Observation data (J2000 epoch)
- Constellation: Pisces
- Right ascension: 23^{h} 10^{m} 22.375^{s}
- Declination: +07° 34′ 50.20″
- Redshift: 0.03947
- Heliocentric radial velocity: 11600 km/s
- Distance: 546.8 ± 38.3 Mly (167.64 ± 11.75 Mpc)
- Apparent magnitude (V): 12.98
- Apparent magnitude (B): 14.13

Characteristics
- Type: SA0^{0}(s):
- Size: ~262,200 ly (80.39 kpc) (estimated)

Other designations
- UGC 12397, MCG +01-59-005, PGC 70608, CGCG 406-007

= NGC 7499 =

Galaxy in the constellation Pisces

NGC 7499 is an unbarred lenticular galaxy within the constellation Pisces.

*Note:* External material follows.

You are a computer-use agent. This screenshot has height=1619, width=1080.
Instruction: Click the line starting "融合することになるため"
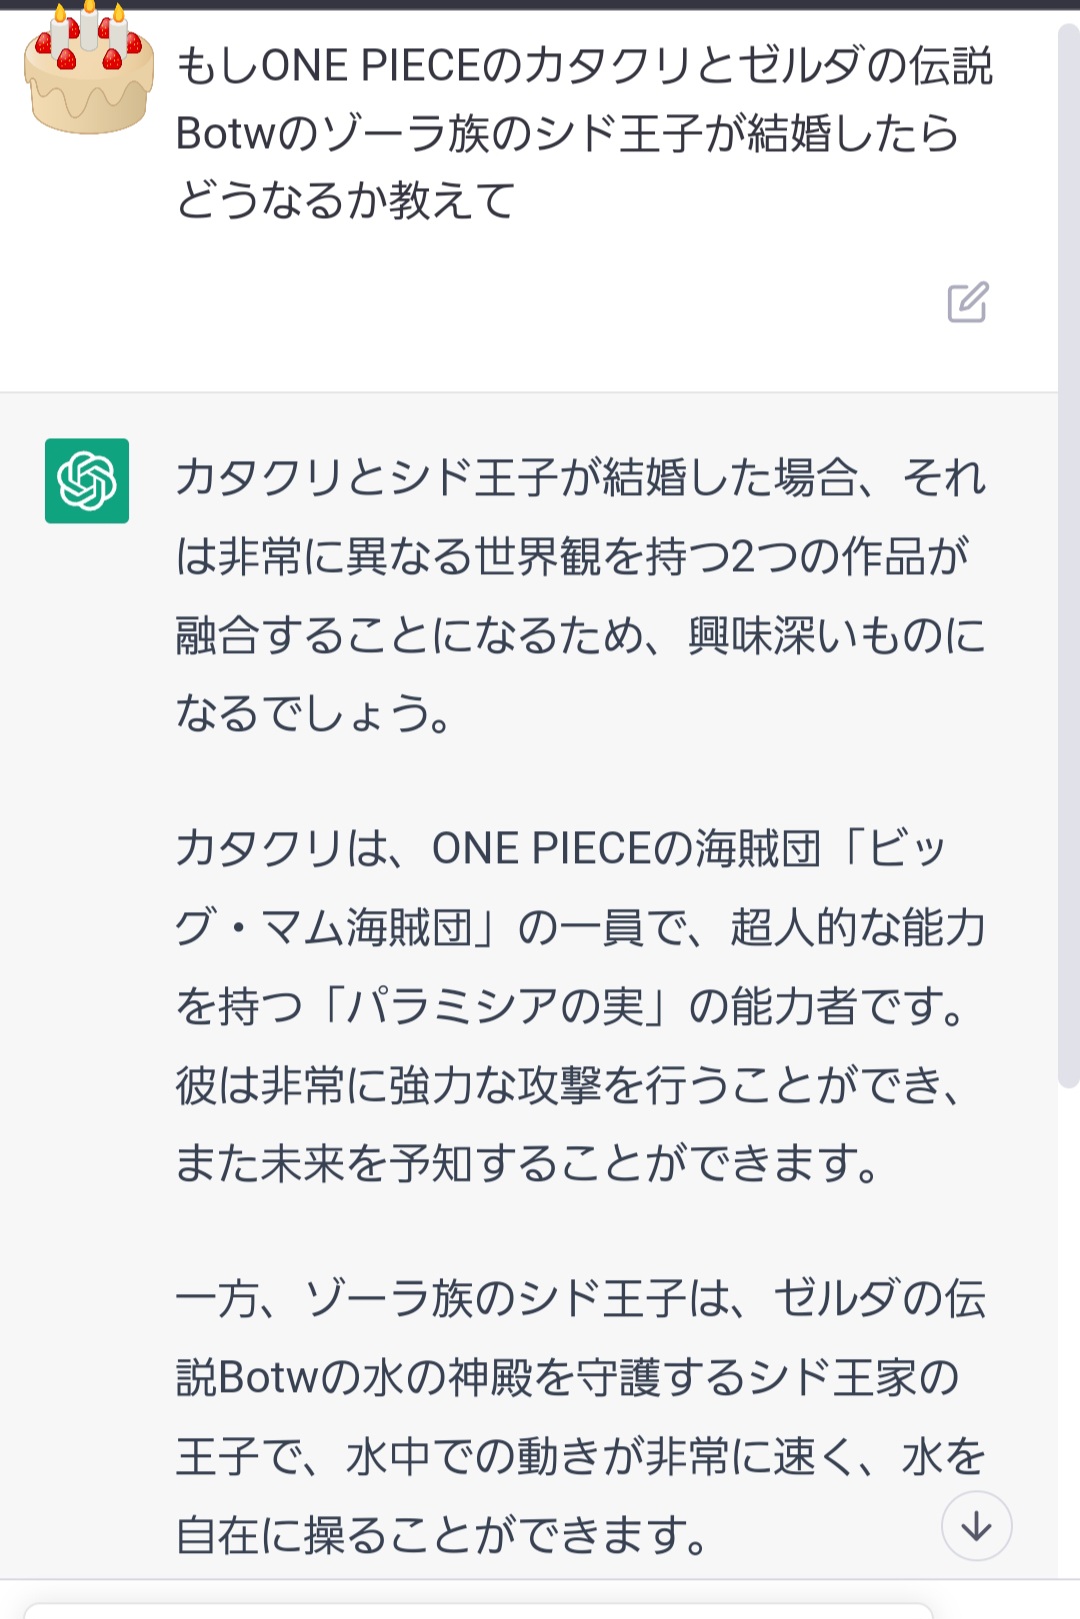(x=581, y=636)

NGC 7499 is its New General Catalogue designation. It was discovered on September 2, 1864 by the astronomer Albert Marth.

==Supernovae==
Two supernovae have been observed in NGC 7499:
- SN 1986M (Type Ib, mag. 16.5) was discovered by E. Cappellaro and Leonida Rosino on 7 December 1986.
- PSN J23102264+0735202 (Type Ia, mag. 17.9) was discovered by Robert Gagliano, Dick Post, Jack Newton, and Tim Puckett on 6 September 2015.